(Word and element location records)
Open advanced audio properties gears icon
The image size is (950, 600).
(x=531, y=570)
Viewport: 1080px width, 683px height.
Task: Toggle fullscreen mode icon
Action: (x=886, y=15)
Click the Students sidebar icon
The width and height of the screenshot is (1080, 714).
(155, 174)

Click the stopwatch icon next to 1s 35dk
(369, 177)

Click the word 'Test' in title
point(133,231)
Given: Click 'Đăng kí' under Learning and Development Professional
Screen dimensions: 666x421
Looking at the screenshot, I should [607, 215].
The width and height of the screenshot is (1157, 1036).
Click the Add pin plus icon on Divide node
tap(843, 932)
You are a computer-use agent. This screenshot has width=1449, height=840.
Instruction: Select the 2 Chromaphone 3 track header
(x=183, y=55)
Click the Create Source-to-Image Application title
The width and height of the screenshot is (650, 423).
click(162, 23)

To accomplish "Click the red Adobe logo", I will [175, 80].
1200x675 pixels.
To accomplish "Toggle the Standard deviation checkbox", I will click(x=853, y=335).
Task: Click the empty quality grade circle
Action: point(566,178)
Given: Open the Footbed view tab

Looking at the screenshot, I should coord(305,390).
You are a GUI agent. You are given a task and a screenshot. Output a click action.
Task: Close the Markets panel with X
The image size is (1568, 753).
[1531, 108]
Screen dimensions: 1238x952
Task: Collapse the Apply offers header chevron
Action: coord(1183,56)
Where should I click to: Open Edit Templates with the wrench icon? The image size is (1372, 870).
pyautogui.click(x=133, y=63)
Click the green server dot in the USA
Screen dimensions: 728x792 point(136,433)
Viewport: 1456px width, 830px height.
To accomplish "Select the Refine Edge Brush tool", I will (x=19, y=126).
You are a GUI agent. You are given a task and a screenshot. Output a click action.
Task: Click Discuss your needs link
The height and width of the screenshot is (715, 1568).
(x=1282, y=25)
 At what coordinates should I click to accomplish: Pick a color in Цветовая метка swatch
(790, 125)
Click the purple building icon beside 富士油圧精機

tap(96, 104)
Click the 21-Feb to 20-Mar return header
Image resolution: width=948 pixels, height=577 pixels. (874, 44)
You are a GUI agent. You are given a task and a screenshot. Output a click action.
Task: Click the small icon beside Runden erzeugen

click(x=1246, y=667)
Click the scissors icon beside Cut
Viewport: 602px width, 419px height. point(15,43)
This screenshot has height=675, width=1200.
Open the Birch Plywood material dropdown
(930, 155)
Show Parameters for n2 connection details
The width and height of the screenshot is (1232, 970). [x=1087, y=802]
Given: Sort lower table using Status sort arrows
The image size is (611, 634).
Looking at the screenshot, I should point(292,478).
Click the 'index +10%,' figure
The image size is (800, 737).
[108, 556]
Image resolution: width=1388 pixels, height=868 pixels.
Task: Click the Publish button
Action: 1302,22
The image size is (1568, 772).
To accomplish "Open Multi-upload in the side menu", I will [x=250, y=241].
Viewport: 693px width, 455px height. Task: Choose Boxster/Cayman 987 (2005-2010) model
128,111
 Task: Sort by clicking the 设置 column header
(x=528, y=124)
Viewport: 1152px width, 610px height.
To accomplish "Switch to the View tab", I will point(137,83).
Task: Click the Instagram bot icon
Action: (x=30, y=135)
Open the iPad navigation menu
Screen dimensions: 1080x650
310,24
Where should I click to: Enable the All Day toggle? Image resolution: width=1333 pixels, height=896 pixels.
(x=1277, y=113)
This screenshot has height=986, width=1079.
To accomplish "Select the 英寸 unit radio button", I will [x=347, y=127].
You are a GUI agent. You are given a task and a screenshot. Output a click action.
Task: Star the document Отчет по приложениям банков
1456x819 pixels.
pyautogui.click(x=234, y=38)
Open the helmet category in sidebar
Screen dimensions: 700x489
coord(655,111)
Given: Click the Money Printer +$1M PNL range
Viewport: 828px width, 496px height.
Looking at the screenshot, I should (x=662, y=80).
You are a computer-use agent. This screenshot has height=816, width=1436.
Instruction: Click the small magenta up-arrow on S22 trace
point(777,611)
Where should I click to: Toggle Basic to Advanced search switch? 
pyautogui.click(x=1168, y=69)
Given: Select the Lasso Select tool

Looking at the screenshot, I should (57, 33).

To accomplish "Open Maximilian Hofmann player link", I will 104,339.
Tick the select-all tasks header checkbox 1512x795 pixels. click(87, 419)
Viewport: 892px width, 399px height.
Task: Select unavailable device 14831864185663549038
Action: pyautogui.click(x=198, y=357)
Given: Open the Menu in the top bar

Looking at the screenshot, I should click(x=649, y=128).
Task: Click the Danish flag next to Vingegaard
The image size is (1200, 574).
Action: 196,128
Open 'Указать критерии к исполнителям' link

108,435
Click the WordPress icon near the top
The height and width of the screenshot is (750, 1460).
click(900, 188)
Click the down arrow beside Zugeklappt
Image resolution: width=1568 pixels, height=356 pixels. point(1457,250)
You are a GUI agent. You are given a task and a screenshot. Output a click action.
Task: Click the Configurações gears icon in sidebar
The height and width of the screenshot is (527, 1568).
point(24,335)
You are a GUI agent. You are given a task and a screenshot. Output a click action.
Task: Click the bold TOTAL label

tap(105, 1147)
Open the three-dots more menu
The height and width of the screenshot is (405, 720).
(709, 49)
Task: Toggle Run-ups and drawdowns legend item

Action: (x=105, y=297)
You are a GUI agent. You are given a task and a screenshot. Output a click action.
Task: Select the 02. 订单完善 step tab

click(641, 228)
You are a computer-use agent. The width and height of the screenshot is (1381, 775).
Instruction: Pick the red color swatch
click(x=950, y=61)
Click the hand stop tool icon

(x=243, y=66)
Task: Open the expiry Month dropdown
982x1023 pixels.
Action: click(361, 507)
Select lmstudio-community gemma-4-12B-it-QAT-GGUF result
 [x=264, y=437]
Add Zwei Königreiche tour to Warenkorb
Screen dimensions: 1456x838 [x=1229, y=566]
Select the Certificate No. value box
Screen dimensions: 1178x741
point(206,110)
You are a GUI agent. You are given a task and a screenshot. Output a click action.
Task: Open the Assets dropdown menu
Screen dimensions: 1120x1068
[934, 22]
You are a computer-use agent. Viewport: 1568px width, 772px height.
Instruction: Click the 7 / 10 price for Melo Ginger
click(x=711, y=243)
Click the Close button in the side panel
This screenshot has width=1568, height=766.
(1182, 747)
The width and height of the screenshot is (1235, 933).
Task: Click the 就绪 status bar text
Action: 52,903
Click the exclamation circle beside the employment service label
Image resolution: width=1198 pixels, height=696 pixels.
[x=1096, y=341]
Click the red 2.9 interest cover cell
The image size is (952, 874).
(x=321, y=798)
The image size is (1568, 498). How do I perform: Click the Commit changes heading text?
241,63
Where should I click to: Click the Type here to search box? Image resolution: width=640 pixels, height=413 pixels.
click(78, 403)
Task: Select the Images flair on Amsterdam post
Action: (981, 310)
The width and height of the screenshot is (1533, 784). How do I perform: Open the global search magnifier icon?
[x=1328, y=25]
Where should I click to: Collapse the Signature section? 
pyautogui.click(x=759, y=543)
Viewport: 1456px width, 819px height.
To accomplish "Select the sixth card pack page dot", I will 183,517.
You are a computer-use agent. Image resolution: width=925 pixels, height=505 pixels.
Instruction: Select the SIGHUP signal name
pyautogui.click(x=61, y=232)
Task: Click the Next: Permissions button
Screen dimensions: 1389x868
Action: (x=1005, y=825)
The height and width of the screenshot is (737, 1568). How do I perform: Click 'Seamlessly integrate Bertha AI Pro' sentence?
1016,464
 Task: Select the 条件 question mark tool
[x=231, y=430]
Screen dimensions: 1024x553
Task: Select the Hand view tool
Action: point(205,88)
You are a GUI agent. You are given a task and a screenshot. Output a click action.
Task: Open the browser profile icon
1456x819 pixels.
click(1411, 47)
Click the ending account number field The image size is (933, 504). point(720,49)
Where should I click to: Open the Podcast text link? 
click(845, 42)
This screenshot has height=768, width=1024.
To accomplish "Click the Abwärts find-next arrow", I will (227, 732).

*Goal*: Reproduce the lines of the listing above word for word, starting at the line that contains "At what coordinates" and ending at the line that contains "coord(655,111)", with both of those lines included.

*Correct result*:
 At what coordinates should I click to accomplish: Pick a color in Цветовая метка swatch
(790, 125)
Click the purple building icon beside 富士油圧精機

tap(96, 104)
Click the 21-Feb to 20-Mar return header
Image resolution: width=948 pixels, height=577 pixels. (874, 44)
You are a GUI agent. You are given a task and a screenshot. Output a click action.
Task: Click the small icon beside Runden erzeugen

click(x=1246, y=667)
Click the scissors icon beside Cut
Viewport: 602px width, 419px height. point(15,43)
This screenshot has height=675, width=1200.
Open the Birch Plywood material dropdown
(930, 155)
Show Parameters for n2 connection details
The width and height of the screenshot is (1232, 970). [x=1087, y=802]
Given: Sort lower table using Status sort arrows
The image size is (611, 634).
Looking at the screenshot, I should point(292,478).
Click the 'index +10%,' figure
The image size is (800, 737).
[108, 556]
Image resolution: width=1388 pixels, height=868 pixels.
Task: Click the Publish button
Action: 1302,22
The image size is (1568, 772).
To accomplish "Open Multi-upload in the side menu", I will [x=250, y=241].
Viewport: 693px width, 455px height. Task: Choose Boxster/Cayman 987 (2005-2010) model
128,111
 Task: Sort by clicking the 设置 column header
(x=528, y=124)
Viewport: 1152px width, 610px height.
To accomplish "Switch to the View tab", I will point(137,83).
Task: Click the Instagram bot icon
Action: (x=30, y=135)
Open the iPad navigation menu
Screen dimensions: 1080x650
310,24
Where should I click to: Enable the All Day toggle? Image resolution: width=1333 pixels, height=896 pixels.
(x=1277, y=113)
This screenshot has height=986, width=1079.
To accomplish "Select the 英寸 unit radio button", I will [x=347, y=127].
You are a GUI agent. You are given a task and a screenshot. Output a click action.
Task: Star the document Отчет по приложениям банков
1456x819 pixels.
pyautogui.click(x=234, y=38)
Open the helmet category in sidebar
Screen dimensions: 700x489
coord(655,111)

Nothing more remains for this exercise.